After the duodenum, the small intestine abruptly turns forward and downward and becomes the jejunum. This is where the final stages of digestion occur and where absorption is completed. Within thirty minutes after chyme has reached the small intestine, most nutrient absorption is completed. Peristaltic waves move the chyme toward the ileocecal valve at the end of the small intestine at a rate of one centimeter per minute. The entire journey of a meal through the small intestine takes from three to ten hours.
What is the function of the large intestine?
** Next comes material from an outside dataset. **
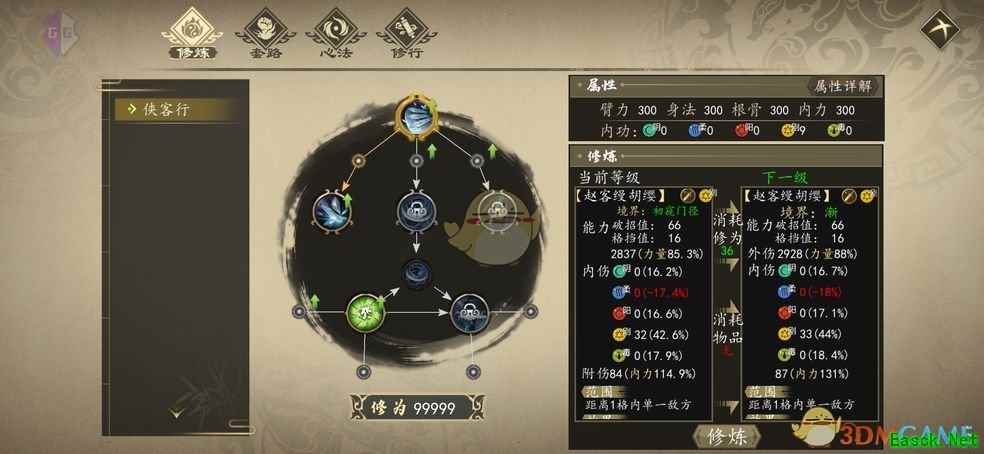Expand the left list with bottom chevron
The image size is (984, 454).
tap(176, 413)
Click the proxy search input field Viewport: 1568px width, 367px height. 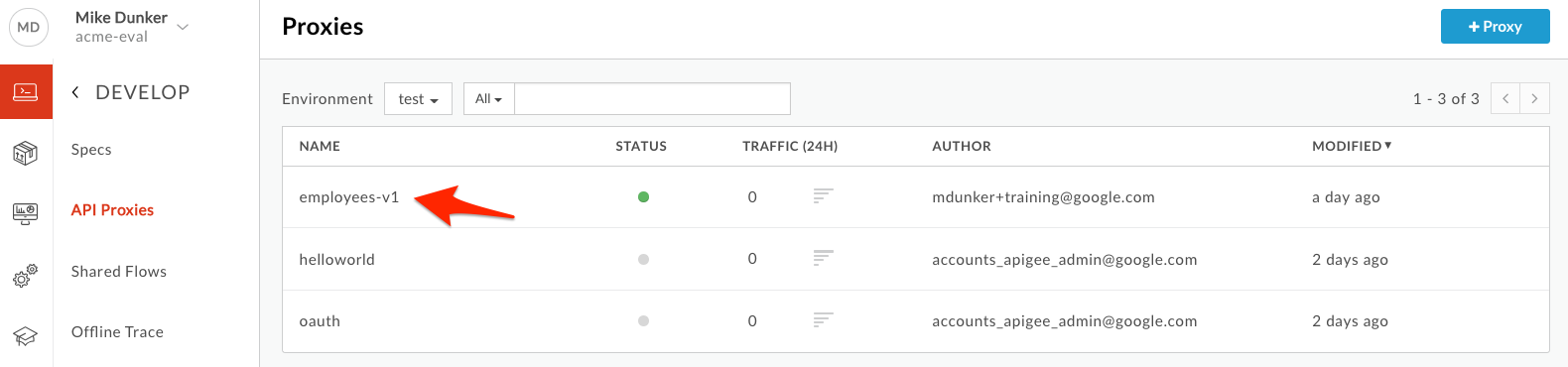652,98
The large intestine is chiefly responsible for water and electrolyte absorption, waste storage, and excretion. The colon is about two and one half inches in diameter with a length of five to six feet. This makes the large intestine wider in diameter but much shorter in length than the small intestine. As fecal material moves through the colon, water is absorbed, and the feces become progressively drier. About 95 percent of the water and sodium entering the colon each day is reabsorbed. The last eight inches of the colon is called the rectum, which ends with the anal canal. Defecation occurs via the anus.
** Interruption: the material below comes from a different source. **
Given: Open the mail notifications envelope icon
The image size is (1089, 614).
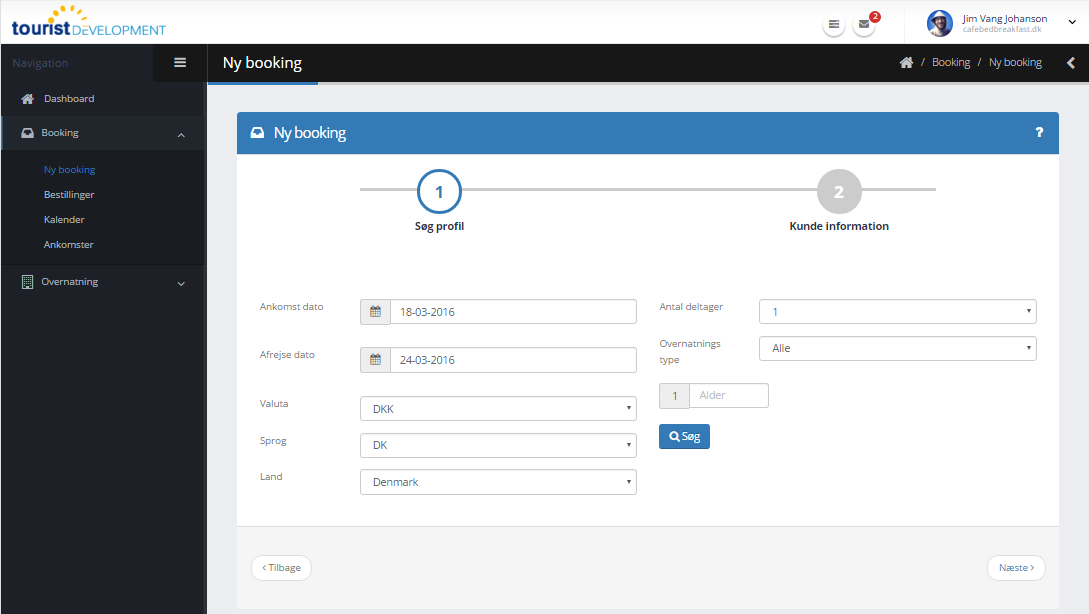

What other function does the colon have?
The colon also serves as a garden for bacteria, and over 6000 separate species or strains of bacteria live there. The most common bacteria include Bacteroides, Bifidobacterium, Fusobacterium, Clostridium, Peptococcus, and Peptostreptococcus. Some of these bacteria help the body by secreting vitamin K, which is important for proper blood clotting. Dietary fiber is a major food source for these microorganisms. They are able to digest much of the soluble fiber that reaches the colon and then ferment the breakdown products into chemicals called short-chain fatty acids (SCFAs). These compounds are then absorbed into the bloodstream and travel to the liver and other body organs. These fermentation products may protect against cancer and heart disease and be useful in the treatment of diabetes and obesity.
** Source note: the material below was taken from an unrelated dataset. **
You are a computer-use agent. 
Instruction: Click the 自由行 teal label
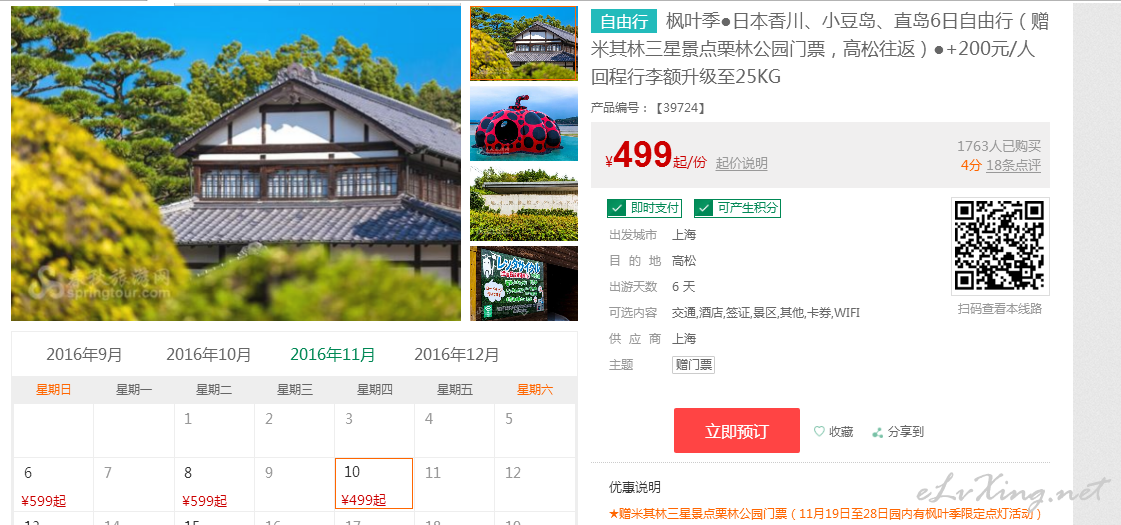click(x=624, y=22)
How is the liver involved in digestion?
The liver is the largest gland in the body and one of the most important organs. Nutrient-rich blood leaving the intestines must first pass through the liver. Here poisonous substances, either formed in the colon or those we take in through our food and water, are detoxified. Liver cells also remove from the blood and store excess amounts of iron and vitamins A, B-12, and D and secrete the bile used to emulsify fats. Bile is stored in a pear-shaped organ called the gallbladder until it is needed. When needed, the gallbladder contracts, and bile is squirted into the duodenum.
What is the pancreas?
The pancreas is a grayish-pink gland that secretes the digestive enzymes that are released into the duodenum. It is also the organ that secretes insulin, one of the hormones most important for carbohydrate metabolism.
Where does digestion take place?
Digestion takes place whenever and wherever food comes into contact with digestive enzymes. Salivary glands at the base of the tongue secrete enzymes that begin the digestion of carbohydrates. Enzymes secreted by the lining of the stomach are involved in protein, fat and milk digestion. Enzymes secreted by the pancreas are squirted into the duodenum, where fat, protein, and carbohydrate digestion continues. The last site of digestion occurs on the brush border of the small intestine, where the last of the fat, protein and carbohydrate digestion occurs. There are no digestive enzymes in the colon. All digestion and most absorption are completed by the time food leaves the small intestine.
What are Enzymes?
Enzymes are a special kind of protein that speed up (catalyze) biological reactions that otherwise would occur very slowly. Digestive enzymes are enzymes that break down larger molecules of food into smaller molecules that can be absorbed by the body. They are named by adding the suffix “ase” to the substrate they digest. Amylases (amyl=starch) break down complex carbohydrates (starches) into component sugars, proteases break down protein into amino acids, and lipases break down lipids into fatty acids.